In 9.7 million adults followed for a median of 9.2 years, impaired fasting glucose (HR 2.27) and type 2 diabetes (HR 2.45) predicted incident acromegaly versus normal fasting glucose. Risk was elevated across glycemic categories, peaking with poorly controlled T2DM (HR 3.07), and consistent across demographic and lifestyle subgroups.

Impact: This is the first nationwide evidence linking glycemic dysregulation to future acromegaly risk, suggesting metabolic status may aid in earlier case-finding or risk-based vigilance.

Clinical Implications: Patients with IFG or T2DM, especially with poor control, may warrant heightened suspicion for acromegaly when compatible symptoms/signs are present; integrating glycemic status into referral algorithms could reduce diagnostic delay.

Key Findings

  • Among 9,707,487 adults, 434 incident acromegaly cases occurred over a median 9.2 years.
  • IFG and T2DM increased acromegaly risk vs. normal fasting glucose (HR 2.27 and 2.45).
  • Risk stratified by glycemic category: new-onset T2DM (HR 2.18), well-controlled T2DM (HR 2.29), and poorly controlled T2DM with the highest risk (HR 3.07).

Methodological Strengths

  • Very large nationwide cohort with long follow-up and robust subgroup consistency
  • Granular glycemic categorization using fasting glucose and prescriptions

Limitations

  • Observational design susceptible to residual confounding and misclassification
  • Case ascertainment likely relies on administrative codes; mechanistic pathways not assessed

Future Directions: Prospective studies integrating biochemical GH/IGF-1 screening in high-risk glycemic groups and mechanistic research into glucose–GH/IGF axis interactions.

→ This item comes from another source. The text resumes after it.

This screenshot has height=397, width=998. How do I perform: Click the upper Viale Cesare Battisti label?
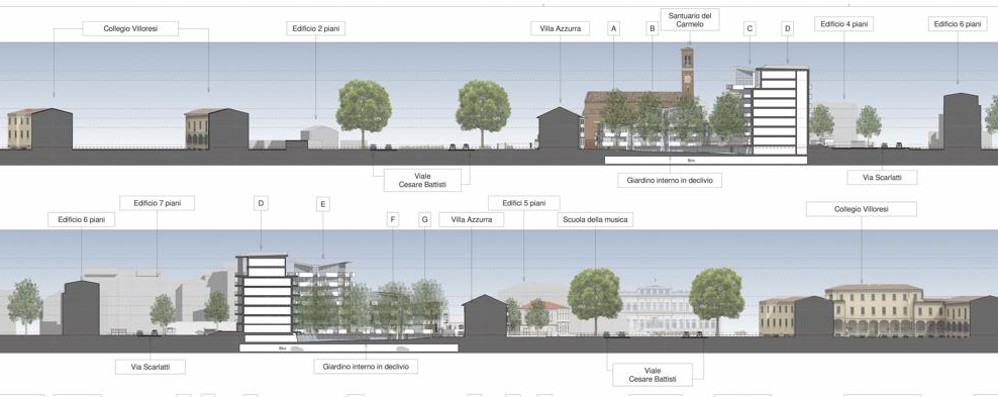[423, 180]
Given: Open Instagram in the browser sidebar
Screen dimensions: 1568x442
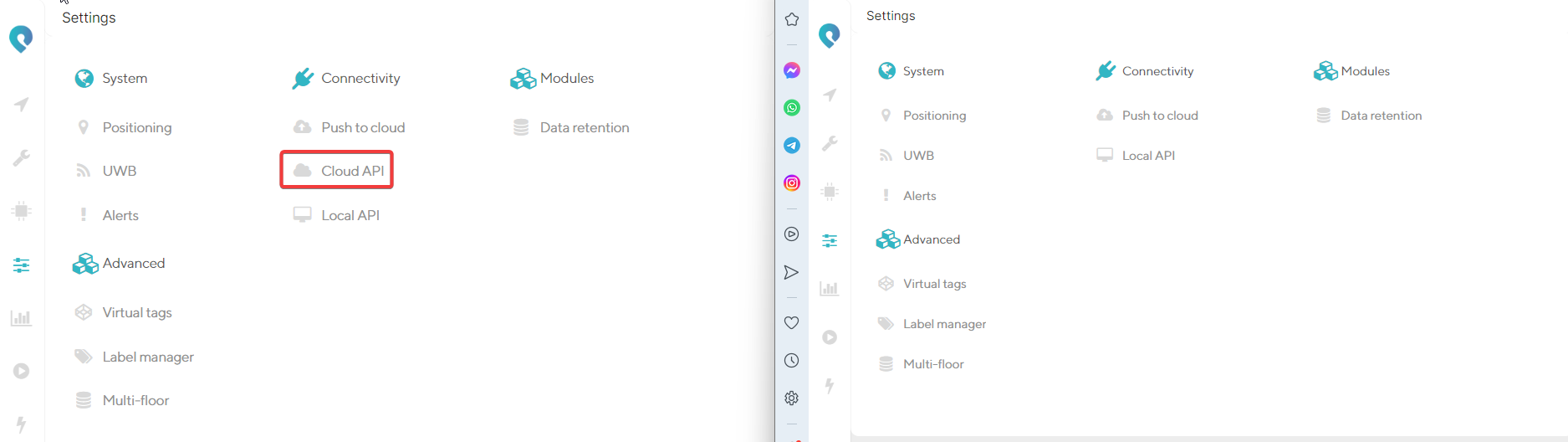Looking at the screenshot, I should [792, 183].
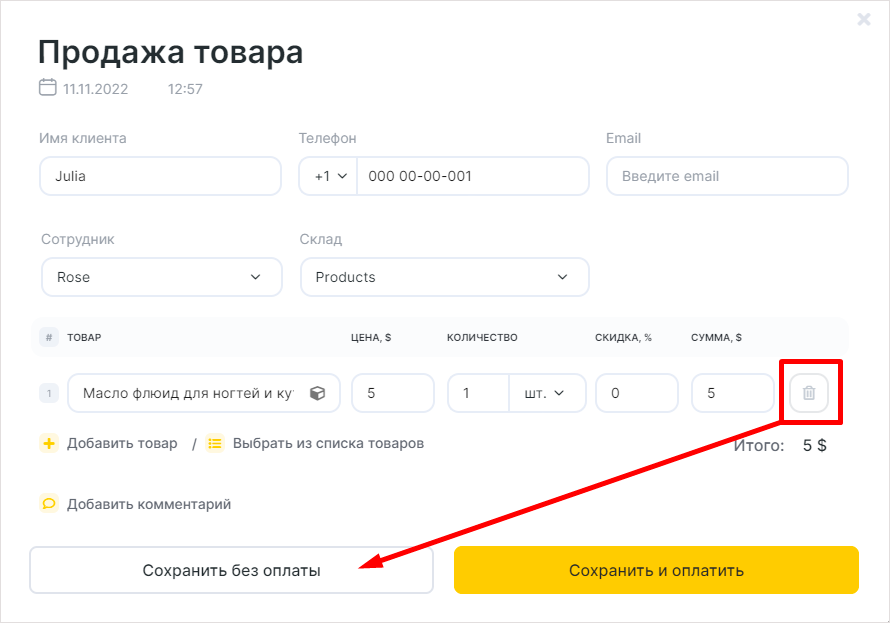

OBJECTIVES: Although evidence suggests that the overall prevalence of type 2 diabetes mellitus (T2DM) was already higher in the acromegaly group than in the general population several years before diagnosis, the effect of glycaemic status on the risk of developing acromegaly remains unclear. DESIGN: Retrospective cohort study. SETTING: Data were obtained from the National Health Insurance Services in Korea. Baseline glycaemic status was defined based on fasting plasma glucose levels and prescription records, and it was classified into three categories: normal fasting glucose (NFG), impaired fasting glucose (IFG) and type 2 diabetes mellitus (T2DM) or five categories: NFG, IFG, new-onset T2DM, well-controlled T2DM and poorly controlled T2DM. PARTICIPANTS: A total of 9 707 487 adults without acromegaly participated in the national health screening programme in 2009 and were followed up until 2019. PRIMARY AND SECONDARY OUTCOME MEASURES: The main outcome of interest was the diagnosis of incident acromegaly. RESULTS: Over a median follow-up period of 9.2 years, 434 people (4.5 cases per 100 000 people) developed acromegaly at least 1 year after enrolment. Participants with IFG and T2DM exhibited an increased risk of acromegaly, with hazard ratios (HR) of 2.27 (95% CI 1.84 to 2.80) and 2.45 (95% CI 1.78 to 3.39), respectively, compared with those with NFG. When participants were categorised into five glycaemic status groups, an increased risk of acromegaly was observed in those with new-onset T2DM (HR 2.18, 95% CI 1.38 to 3.43) and well-controlled T2DM (HR 2.29, 95% CI 1.28 to 4.09), similar to individuals with IFG, with the highest risk found in individuals with poorly controlled T2DM (HR 3.07, 95% CI 1.88 to 5.01). These associations are persistent across various subgroups, regardless of age, sex, lifestyle factors and the presence of comorbidities. CONCLUSIONS: The results of this study supported that alterations in glucose metabolism, including IFG and T2DM, are associated with an increased risk of acromegaly.